* _CE QUE VOUS FEREZ_
(a) Selon l'extrait, quels joueurs étaient à Québec lorsque Michel Bergeron y est arrivé dans un contexte difficile ?
(b) D'après l'extrait, à quel niveau Olivier Brett a-t-il croisé Philippe Eullaffroy pour la première fois ?

* _EXTRAIT PRÉSENTÉ_
----------------------------------------

Olivier Brett : grandir avec Philippe

J’ai profité de la sagesse de Philippe Eullaffroy, le directeur de l’Académie de l’Impact, à plusieurs reprises au cours de ma carrière. Le premier contact s’est fait dans les équipes du Québec au niveau U14. Ça avait été une première rencontre super, il avait un bon bagage, mais j’étais un kid de 14 ans qui se faisait coacher par un gars qui en avait une trentaine. Je mentirais si je disais que ça a été le moment le plus marquant de ma vie. Mais après ça, j’ai joué une saison avec l’équipe de l’Université McGill et c’est là je l’ai rencontré pour la deuxième fois. Ça a été un gros, gros moment pour moi où je me suis rendu compte que Phil, il opérait juste à un autre niveau. Que ce soit le côté scientifique de sa préparation, le temps que tu voyais qu’il mettait pour ses speechs – je n’ai jamais vu quelqu’un donner des discours aussi inspirants – sa structure, ses exercices... C’était vraiment un environnement pro dans une ligue dont la saison dure trois mois. À ce moment, c’était vraiment frappant pour moi. Quand je suis déménagé de Québec à Montréal, bien des années plus tard, il est l’une des premières personnes que j’ai appelées. Je voulais lui demander si je pouvais le suivre afin de m’abreuver de son savoir. Le hasard a fait que son adjoint venait de le laisser en plan, il n’avait pas de remplaçant et c’est moi qui s’est retrouvé dans ce rôle. Philippe, même s’il n’était pas toujours au courant, c’est un gars avec qui j’ai vécu bien des moments importants dans ma vie.

Gaston Therrien : le caractère du Tigre

Même s’il ne m’a pas beaucoup fait jouer quand il m’a dirigé avec les Nordiques, Michel Bergeron est un homme qui m’a beaucoup inspiré. Il arrivait de Rosemont, comme moi, et ne parlait pas beaucoup l’anglais au départ. Il est arrivé à Québec dans un contexte difficile avec les Marc Tardif, Réal Cloutier, Serge Bernier. Mais il a fait son chemin. On m’a déjà dit que dans la vie, 98% des gens regardent la parade tandis que l’autre 2% est dans la parade. Si tu veux être dans la parade, tu dois jouer du coude. Michel l’a fait. Il a bousculé beaucoup de choses pour réussir et il a eu une belle carrière de dix ans dans la LNH, dont de belles années dans le marché new-yorkais. Quand je suis devenu entraîneur, après ma carrière de joueur, j’ai compris bien des choses sur la manière dont il m’avait traité. J’ai réalisé que dans le fond, il avait un travail à faire.

Jacques Demers est un autre fonceur. Je l’ai vu arriver à Fredericton, humilié, après avoir été congédié par les Nordiques. Ce n’était pas facile, mais il a rebondi et est devenu un très grand entraîneur.

----------------------------------------

* _ENREGISTREMENTS_
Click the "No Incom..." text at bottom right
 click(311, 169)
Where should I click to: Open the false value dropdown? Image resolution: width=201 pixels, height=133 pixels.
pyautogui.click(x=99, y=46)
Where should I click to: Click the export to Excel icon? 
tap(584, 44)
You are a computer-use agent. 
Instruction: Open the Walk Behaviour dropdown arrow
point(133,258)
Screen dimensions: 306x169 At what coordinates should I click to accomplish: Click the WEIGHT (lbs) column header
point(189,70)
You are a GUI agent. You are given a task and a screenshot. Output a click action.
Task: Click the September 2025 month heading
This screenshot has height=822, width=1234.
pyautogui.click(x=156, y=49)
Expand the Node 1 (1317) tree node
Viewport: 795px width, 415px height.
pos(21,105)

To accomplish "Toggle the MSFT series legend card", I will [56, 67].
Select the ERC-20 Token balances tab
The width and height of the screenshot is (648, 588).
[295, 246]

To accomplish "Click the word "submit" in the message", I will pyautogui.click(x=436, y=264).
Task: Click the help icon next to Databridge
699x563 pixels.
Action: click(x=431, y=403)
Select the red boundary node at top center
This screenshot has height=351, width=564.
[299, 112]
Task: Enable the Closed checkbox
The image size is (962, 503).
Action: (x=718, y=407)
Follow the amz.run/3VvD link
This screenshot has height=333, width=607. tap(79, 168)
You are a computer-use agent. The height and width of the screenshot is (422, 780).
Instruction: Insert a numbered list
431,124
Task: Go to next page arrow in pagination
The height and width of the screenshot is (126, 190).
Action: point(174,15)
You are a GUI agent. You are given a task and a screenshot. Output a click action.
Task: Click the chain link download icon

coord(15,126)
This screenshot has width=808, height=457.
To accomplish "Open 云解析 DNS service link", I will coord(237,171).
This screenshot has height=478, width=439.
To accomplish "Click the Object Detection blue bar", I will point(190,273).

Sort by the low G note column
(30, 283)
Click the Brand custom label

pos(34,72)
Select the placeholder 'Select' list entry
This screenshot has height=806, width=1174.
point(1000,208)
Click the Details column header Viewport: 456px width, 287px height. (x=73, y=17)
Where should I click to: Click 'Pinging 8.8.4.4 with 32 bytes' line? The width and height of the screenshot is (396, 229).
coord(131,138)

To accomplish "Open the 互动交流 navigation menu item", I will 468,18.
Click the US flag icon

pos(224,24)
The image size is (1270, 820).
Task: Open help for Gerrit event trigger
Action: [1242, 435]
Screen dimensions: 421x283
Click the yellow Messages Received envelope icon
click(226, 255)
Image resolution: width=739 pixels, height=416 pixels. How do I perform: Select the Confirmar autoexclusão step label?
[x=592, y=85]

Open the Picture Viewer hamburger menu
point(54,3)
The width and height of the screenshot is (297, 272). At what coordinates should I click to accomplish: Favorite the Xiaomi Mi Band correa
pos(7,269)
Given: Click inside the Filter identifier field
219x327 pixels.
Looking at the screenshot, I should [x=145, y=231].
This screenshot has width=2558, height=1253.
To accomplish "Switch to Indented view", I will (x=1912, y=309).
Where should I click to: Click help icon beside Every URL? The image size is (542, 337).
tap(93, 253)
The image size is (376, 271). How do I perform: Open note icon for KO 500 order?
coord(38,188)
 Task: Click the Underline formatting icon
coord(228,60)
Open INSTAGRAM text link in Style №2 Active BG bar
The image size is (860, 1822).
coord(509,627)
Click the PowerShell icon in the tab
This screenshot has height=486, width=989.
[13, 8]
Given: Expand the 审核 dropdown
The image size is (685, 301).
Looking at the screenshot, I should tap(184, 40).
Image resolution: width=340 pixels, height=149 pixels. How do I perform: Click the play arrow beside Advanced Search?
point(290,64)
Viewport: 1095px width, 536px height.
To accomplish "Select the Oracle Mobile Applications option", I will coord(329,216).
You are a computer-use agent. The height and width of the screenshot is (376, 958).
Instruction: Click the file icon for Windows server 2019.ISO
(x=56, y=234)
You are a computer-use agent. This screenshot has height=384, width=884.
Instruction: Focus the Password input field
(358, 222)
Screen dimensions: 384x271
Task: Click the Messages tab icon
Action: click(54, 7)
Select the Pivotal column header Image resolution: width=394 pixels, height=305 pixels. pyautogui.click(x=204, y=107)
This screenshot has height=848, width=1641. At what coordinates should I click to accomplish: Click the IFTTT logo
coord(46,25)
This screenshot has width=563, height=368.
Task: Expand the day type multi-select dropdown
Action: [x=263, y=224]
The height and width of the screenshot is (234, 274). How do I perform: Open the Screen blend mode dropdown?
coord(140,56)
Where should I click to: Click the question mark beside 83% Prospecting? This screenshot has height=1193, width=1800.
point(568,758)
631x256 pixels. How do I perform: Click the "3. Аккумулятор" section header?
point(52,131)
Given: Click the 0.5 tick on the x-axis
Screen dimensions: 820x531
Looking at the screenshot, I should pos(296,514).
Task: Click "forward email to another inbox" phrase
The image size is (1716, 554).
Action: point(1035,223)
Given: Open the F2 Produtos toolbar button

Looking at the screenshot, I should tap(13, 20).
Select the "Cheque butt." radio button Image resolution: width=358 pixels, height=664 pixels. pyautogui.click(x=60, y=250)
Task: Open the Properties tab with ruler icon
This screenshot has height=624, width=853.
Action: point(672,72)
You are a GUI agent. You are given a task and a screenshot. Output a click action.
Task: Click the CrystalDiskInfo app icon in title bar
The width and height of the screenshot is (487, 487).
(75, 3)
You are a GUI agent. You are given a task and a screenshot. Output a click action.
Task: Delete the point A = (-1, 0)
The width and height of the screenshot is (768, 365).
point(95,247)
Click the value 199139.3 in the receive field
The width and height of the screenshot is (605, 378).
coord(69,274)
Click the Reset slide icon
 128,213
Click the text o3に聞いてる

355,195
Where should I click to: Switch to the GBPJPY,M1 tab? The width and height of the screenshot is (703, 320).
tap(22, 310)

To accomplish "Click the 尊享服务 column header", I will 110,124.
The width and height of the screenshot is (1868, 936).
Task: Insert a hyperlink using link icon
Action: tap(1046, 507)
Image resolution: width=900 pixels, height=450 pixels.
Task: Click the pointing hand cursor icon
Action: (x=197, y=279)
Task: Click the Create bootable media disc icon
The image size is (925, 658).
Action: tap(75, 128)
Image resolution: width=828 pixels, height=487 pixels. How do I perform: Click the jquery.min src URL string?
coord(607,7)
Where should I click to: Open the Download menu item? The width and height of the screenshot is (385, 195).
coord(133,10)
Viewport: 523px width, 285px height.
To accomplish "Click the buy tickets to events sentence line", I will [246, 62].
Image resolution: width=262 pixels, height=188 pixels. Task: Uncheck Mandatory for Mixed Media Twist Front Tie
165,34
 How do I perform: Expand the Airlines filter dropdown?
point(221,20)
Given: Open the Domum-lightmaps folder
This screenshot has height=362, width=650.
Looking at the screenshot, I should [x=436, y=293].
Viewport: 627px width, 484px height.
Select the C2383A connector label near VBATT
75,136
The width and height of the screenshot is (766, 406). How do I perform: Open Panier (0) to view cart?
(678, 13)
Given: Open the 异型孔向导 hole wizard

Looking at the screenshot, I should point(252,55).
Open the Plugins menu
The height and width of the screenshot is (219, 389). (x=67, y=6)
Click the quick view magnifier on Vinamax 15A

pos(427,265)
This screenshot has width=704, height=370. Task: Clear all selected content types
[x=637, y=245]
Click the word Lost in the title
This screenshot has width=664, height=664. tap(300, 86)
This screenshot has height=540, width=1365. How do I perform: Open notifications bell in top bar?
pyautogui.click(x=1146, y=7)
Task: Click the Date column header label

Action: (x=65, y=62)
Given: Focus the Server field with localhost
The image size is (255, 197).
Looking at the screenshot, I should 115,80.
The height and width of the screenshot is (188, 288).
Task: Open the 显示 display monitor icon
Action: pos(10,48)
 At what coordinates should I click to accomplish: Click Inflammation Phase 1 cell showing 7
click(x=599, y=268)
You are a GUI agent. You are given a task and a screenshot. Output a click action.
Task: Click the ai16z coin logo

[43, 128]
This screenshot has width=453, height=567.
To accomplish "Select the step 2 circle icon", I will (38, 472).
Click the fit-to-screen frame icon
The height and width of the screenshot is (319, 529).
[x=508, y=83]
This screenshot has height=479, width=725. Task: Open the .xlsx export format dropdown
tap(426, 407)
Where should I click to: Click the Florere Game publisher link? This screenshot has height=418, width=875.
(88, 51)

----------------------------------------

* _RÉPONSES PAR TÂCHE_
(a) Marc Tardif, Réal Cloutier et Serge Bernier.

(b) Au niveau U14, dans les équipes du Québec.